* [Tasks]:
**a.** In the awards article, who hosted the event?
**b.** Return the part of the awards article that starts at "The Prime Minister, who" and ends at "after contracting meningitis.", copied word for word.

Mr Blair said: "This allows us to celebrate the achievements of some very special people. Those whose names do not appear in the newspapers but who have shown courage and tenacity in the most extraordinary circumstances."

He added: "It goes against the grain of our British character to draw attention to what we have achieved.

"But the Pride of Britain Awards gives us a chance to cast this modesty aside, at least for a day."

The Prime Minister, who presented a special award to the emergency services who dealt with the Paddington rail disaster, was joined by a host of celebrities from the world of pop, film and television, including Robbie Williams, Michael Barrymore and American diva Diana Ross, who had flown in specially.

Boyzone star Ronan Keating, who presented a Children of Courage award to Charley Harris, said: "It's really important to recognise the people who have been great throughout the year."

Five-year-old Charley, from Exeter, Devon, was honoured after she had both her legs and three fingers amputated after contracting meningitis.

Carol Vorderman, who hosted the event, said: "The stories of the people who received these awards are just fantastic.

"Most award ceremonies, like the Oscars and Baftas, are for the celebrities. But today the celebrities were here to honour the ordinary people who have turned disaster into triumph."

DJ Chris Evans, who presented a special award to the first British women to reach the South Pole, added: "It's a different class. It's unbelievable and humbling but it's a chance to heighten awareness of the good guys."

Oscar winner Michael Caine, who presented a representative of the Gurkhas with an International Services to Britain award, was obviously moved by the awards. He said: "I've been to some awards in my time but never one like this.

* [Material]:
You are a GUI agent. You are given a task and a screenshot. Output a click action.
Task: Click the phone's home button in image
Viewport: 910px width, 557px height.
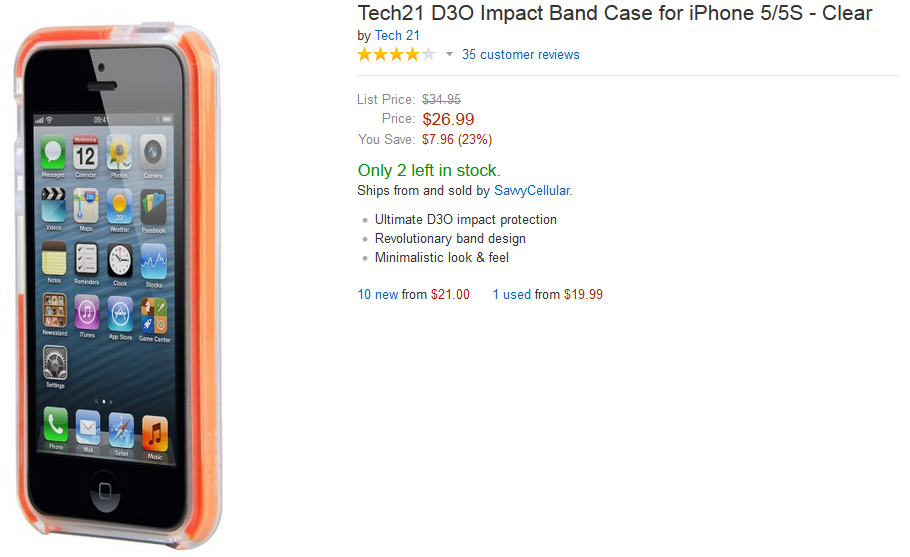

* [Written responses]:
**a.** Carol Vorderman

**b.**
The Prime Minister, who presented a special award to the emergency services who dealt with the Paddington rail disaster, was joined by a host of celebrities from the world of pop, film and television, including Robbie Williams, Michael Barrymore and American diva Diana Ross, who had flown in specially.

Boyzone star Ronan Keating, who presented a Children of Courage award to Charley Harris, said: "It's really important to recognise the people who have been great throughout the year."

Five-year-old Charley, from Exeter, Devon, was honoured after she had both her legs and three fingers amputated after contracting meningitis.